Texts: Jeremiah 31:7-9, Ps 125. R v.3, Hebrews 5:1-6, Mark 10:46-52


I wonder how many times I've looked at someone this week and not noticed their beauty. I'm not thinking of a skin-deep beauty we seem to have become obsessed with but something much deeper, something far more profound. It's the beauty we all possess, a beauty we possess as children of God from the moment of our baptism. It's like the beauty a wife sees as she looks across at her husband, they've been married a long time, they've argued a bit now and again, fallen in and out of love a hundred times over the years, he's sagging a bit round the edges, he slurps his tea, he's a bit forgetful, goes to the pub too much, but despite his many faults and failings he's still the man she married - she can still see his beauty through all those faults. It's the young mother who looks into the cot at four in the morning and picks up the bundle of joy that has kept her and her husband up all that night and the past eight nights by its desire to exercise its vocal chords, but now the baby merely gurgles a greeting from its gummy mouth - someone beautiful. The dad who has a son who's always giving him grief, costs him a fortune, who breaks his mother's heart, yet who looks on with pride at his son and sees the beauty of that lad stuck on the far side of the rugby pitch, jumping up and down on the spot with his hands tucked under his arms to try and combat the cold of a December morning. It is not a physical beauty - it's a warts and all beauty, an honest beauty, a beauty that passes us by most of the time. A beauty we see when we cut through faults, failures, difficulties.

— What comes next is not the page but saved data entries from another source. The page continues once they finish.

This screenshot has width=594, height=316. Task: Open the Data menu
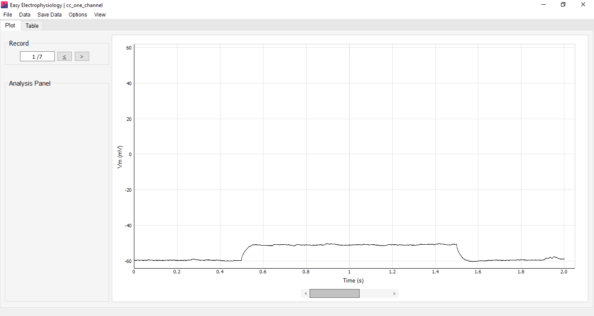25,14
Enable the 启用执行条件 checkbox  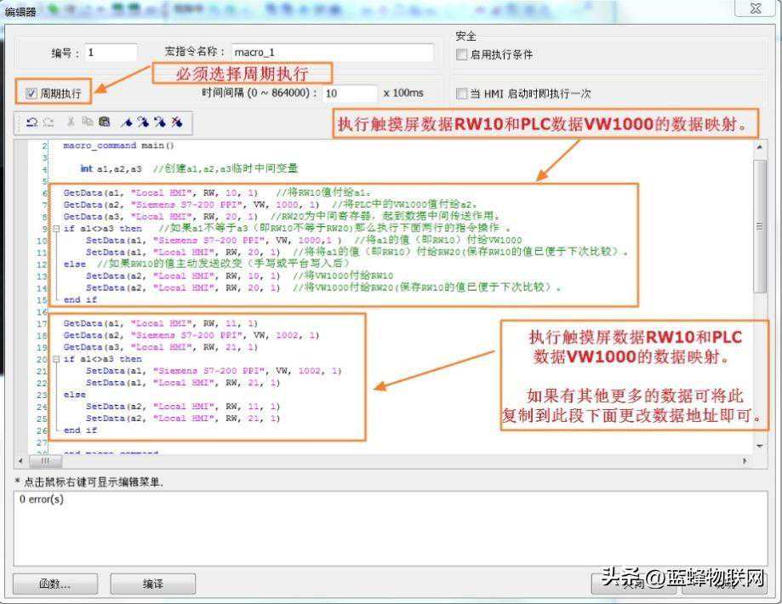coord(461,54)
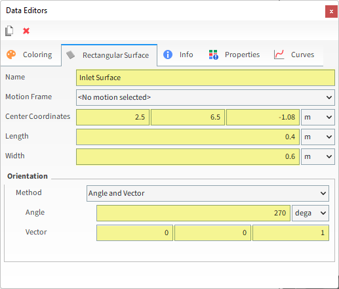Click the Name field containing Inlet Surface
This screenshot has height=289, width=339.
[205, 78]
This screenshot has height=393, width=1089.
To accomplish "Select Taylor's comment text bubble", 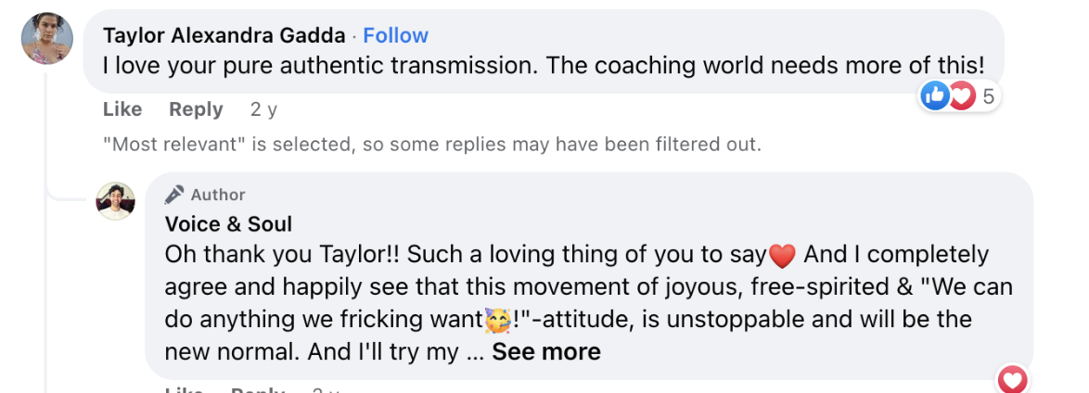I will pyautogui.click(x=544, y=51).
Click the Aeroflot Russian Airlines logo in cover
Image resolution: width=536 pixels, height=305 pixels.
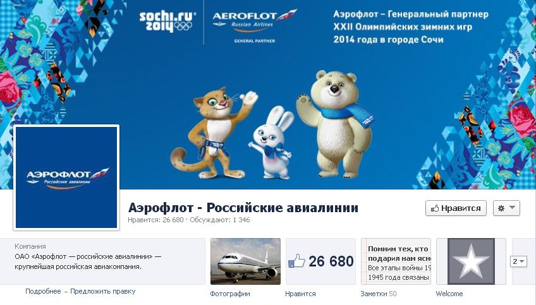(254, 26)
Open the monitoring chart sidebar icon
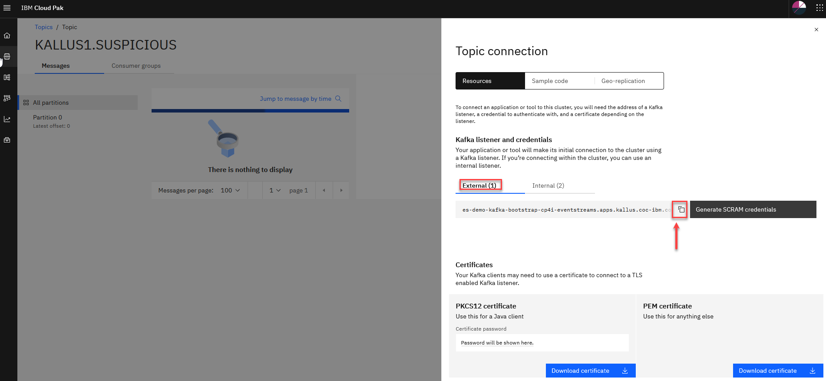 click(7, 119)
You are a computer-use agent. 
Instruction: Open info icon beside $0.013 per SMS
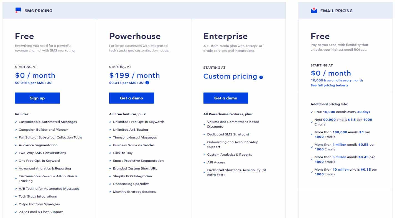pyautogui.click(x=147, y=83)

What about Bartimaeus? Like any beggar on the streets of Britain we'd hardly see past the exterior: the matted hair, filthy clothing, the bags filled with stuff, the demands for spare change, the empty bottles, the smell of booze. We'd walk past, perhaps we'd feel guilty turning our head away, or a bit embarrassed, or we might not give the matter a thought, somebody else should do something about it - the council, the government because it wasn't like this under Thatcher. We wouldn't automatically see the person beneath the exterior, a person with a name, a human being, someone filled with beauty, someone beautiful. Our reactions to the beggar were the reactions of the crowd following Jesus - shut him up, keep him quiet, don't trouble the master. Bartimaeus may be blind, but he can see with faith who Jesus is, understand his real need, not for some spare change, food or clothing, but Jesus - Son of David, the Lord who would save him, who would comfort him, who would lead him along a smooth path where he would no longer stumble in the dark. Bartimaeus who the crowds would have regarded as a sinner, understands his condition and with faith, sees that the solution lies in Jesus Christ.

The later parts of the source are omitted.